Op reis in eigen stad
Een BERGWANDELING in Antwerpen
De Guldenberg
Deze berg, tussen de Dries (cf. de huidige straatnaam) en het Falkonbroek, vormt mee de noordelijke flank van de landrug die naar de Schelde aanloopt en die van de Koolkaai tot op de Koraalberg opklimt.
Latijnse naam ‘mons aureus’ komt reeds in 1270 voor, evenals in een originele akte van 1316: ‘Aureo monte’). In de kopie ervan van 1317 wordt ze ‘Guldenberch’ genoemd.
Bij ‘gulden’ denkt men aan goud of geld. Kiliaen ziet er eerder een variant in van ‘ghilde’ (Latijn: meretrix) in de betekenis van ‘hoer’. Feit is dat er hier reeds in 1378 sprake is van een stoof of badhuis, maar dat is haast synoniem voor ontuchthuis.
Door een stedelijke ordonnantie van 1403 worden de prostituees aanbevolen zich te concentreren: allereerst op de “Guldenenberch”, of ook op de “Coudenberch”. Het feit dat de ‘lichtwiven’(= publieke vrouwen) van het Groendal in 1425 naar hier moeten verhuizen, wijst hier op een langer bestaande concentratie van prostitutie. Misschien is het dan ook geen toeval dat een van de 5 gangen in deze straat ‘Stovengang’ heet. Deze telde tien huisjes, maar die was ook gekend als de Drievuldigheidsgang. What’s in a name?

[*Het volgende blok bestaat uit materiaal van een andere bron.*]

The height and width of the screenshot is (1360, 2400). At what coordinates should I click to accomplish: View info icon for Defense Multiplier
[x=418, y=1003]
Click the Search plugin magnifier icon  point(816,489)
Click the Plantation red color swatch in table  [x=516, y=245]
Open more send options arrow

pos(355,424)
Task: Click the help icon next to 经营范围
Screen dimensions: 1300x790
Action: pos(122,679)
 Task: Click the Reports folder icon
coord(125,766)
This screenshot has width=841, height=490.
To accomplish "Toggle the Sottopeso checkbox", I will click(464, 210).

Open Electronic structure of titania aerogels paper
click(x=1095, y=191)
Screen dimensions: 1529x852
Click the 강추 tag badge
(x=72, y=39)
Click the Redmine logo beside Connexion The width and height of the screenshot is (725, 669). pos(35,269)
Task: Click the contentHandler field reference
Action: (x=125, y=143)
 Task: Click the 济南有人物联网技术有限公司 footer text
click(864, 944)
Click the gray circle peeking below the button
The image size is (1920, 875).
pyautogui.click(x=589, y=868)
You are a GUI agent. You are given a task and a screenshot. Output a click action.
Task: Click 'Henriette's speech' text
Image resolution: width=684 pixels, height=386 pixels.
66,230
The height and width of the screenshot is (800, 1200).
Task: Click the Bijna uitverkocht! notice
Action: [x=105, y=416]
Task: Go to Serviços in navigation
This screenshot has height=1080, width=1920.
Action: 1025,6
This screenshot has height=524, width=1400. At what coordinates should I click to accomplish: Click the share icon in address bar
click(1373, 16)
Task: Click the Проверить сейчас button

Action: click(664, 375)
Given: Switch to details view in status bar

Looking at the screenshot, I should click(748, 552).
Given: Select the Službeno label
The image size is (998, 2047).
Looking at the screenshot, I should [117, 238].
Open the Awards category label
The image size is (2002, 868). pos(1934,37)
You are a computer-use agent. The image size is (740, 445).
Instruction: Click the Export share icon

Een familienaam die je met het toponiem in verband zou kunnen brengen, is Van Goubergen.
Zoals zo vele straten in de buurt werd de straat door rechttrekking van de Scheldekaaien, in de jaren 1883-‘84 gehalveerd. Een 25-tal huizen op de Guldenberg worden gesloopt. Resteert enkel een klompje straat: het ‘Guldenbergstraatje’.